Wednesday, June 9, 2010

Poor frequency management may slow telecom growth

. . . Telecom subscriber base hit 78.9 million mark
Ben Uzor Jr

There are growing concerns that Nigeria’s inability to effectively manage its national frequency resources which would include the timely sale of available frequencies to support rollout of new technologies and services may impede the country’s quest to sustain the impressive growth recorded in the telecommunications landscape beyond 2010, Business Day can now reveal. National frequency spectrum refers to the entire range of electromagnetic communication frequencies available to a particular country including those used for radio, radar and television.

Also growth in the telecom sector has remained unabated as latest statistics from the Nigerian Communications Commission (NCC) reveal that active connections peaked at over 78.9 million lines as at April this year with the GSM mobile sector accounting for the traditional market dominance with over 69.6 million lines. Furthermore, the mobile CDMA segment exceeded 7.7 million lines whilst the fixed wired/wireless segment accounted for 1.4 million lines within the period.

Earlier, the NCC had declared that it would focus on the appropriate management of the national frequency spectrum. It was gathered that the telecom regulator was urgently looking at feasible ways to provide new licenses for spectrum dependent services on 2.3GHz, 2.5GHz, 3.5GHz and 5.4GHz. As at today, the 2.5GHz spectrum remains ideal for WiMAX and LTE deployment but is still managed by the National Broadcast Corporation (NBC).

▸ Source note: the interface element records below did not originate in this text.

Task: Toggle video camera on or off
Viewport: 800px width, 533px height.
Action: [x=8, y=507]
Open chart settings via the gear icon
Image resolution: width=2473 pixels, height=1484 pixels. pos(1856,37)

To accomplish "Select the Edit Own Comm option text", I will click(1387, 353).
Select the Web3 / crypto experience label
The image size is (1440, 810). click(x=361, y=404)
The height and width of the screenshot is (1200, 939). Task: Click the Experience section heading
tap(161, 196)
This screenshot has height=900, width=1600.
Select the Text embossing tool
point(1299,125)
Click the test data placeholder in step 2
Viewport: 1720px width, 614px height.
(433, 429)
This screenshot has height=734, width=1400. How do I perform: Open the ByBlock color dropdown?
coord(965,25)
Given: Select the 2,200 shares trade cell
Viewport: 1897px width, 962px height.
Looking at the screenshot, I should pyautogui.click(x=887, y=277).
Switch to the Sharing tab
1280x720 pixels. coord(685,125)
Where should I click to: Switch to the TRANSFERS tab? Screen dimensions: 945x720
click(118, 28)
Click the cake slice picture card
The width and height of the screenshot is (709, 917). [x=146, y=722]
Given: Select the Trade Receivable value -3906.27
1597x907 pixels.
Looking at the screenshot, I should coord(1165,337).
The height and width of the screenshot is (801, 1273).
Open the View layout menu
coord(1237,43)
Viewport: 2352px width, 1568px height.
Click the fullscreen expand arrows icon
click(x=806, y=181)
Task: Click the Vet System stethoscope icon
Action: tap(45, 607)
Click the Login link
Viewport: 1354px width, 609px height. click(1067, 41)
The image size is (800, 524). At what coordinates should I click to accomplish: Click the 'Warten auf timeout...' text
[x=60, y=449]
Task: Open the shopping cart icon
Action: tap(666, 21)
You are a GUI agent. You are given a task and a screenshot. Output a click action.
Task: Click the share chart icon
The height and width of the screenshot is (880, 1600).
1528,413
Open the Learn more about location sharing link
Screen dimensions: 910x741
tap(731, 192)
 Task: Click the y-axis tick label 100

With the emergence of new technologies such as Long Term Evolution (LTE), Internet Protocol Television (IPTV), Voice over Internet Protocol (VoIP), industry watchers assert that part of the responsibility of the regulator would be to guarantee that there are frequencies earmarked for these new services. This, they said was because the allotment of such frequencies would assist the industry to potentially get ahead of many markets thus putting Nigeria on the front foot rather than playing catch-up.

But more importantly, the proper management of frequency spectrum would further compliment the investment in the deployment of submarine cable infrastructure and further improve penetration in the country, they noted. Lanre Ajayi, president, Nigerian Internet Group (NIG) who spoke to Business Day in a telephone interview stated that there was a need for proper management of national frequency resources if the nation intends to maintain the remarkable growth recorded in the telecoms sphere.

“It is indeed obvious because all the deployment we are doing now is based on wireless technology and wireless technology demands spectrum. Moreover, the broadband revolution which we are all anticipating would ride on wireless technology because fibre cannot reach everywhere.

He went on, “When MainOne, Glo-1 and other submarine cables become active, wireless technology will be needed to push the available bandwidth to the hinterland. This cannot be achieved if there is no spectrum allocated for this. If our national frequency spectrum is not managed efficiently then Nigeria will not be able to bridge its’ digital divide. This would mean that the average Nigerian will not have access to broadband internet services. So, proper spectrum management is very imperative in our case.”

In the same vein, Titi Omo-Ettu, president, Association of Telecommunications Companies of Nigeria (ATCON) said: “NCC is required to plan spectrum efficiently. I know that they are looking critically at spectrum management. Ignorance is one of the major impediments to proper spectrum management. We only hope that there would be a paradigm shift in frequency allocation as we move forward.”

On the contrary, some industry analysts have argued that one of the fundamental problems hindering proper management of national frequency resources was the absence of harmony amongst these government institutions, the NCC, the Nigerian Broadcasting Commission and the National Information Technology Development Agency, managing the resources. According to them, these institution were not converging and hence the need to restructure the current independent markets (telecom, broadcast, computing, IT) until an Information Communications Technology (ICT) industry emerges.

This, they said was because the sector needs to recognise that convergence of technologies was challenging existing institutional set-up, breaking new content aggregation, delivery and consumption of communications services. One analyst who spoke to BusinessDay on the basis of anonymity said: “Globally, technology is converging; telecom, broadcast, computing is coming under one roof. So too, the institution managing these technologies such as the NCC, NBC, and NITDA must converge. There is no harmony amongst them, the spectrum that should have been allocated properly to enable rollout of new technologies is held up by these institutions. These institutions must come together for us to see further growth in the ICT industry.”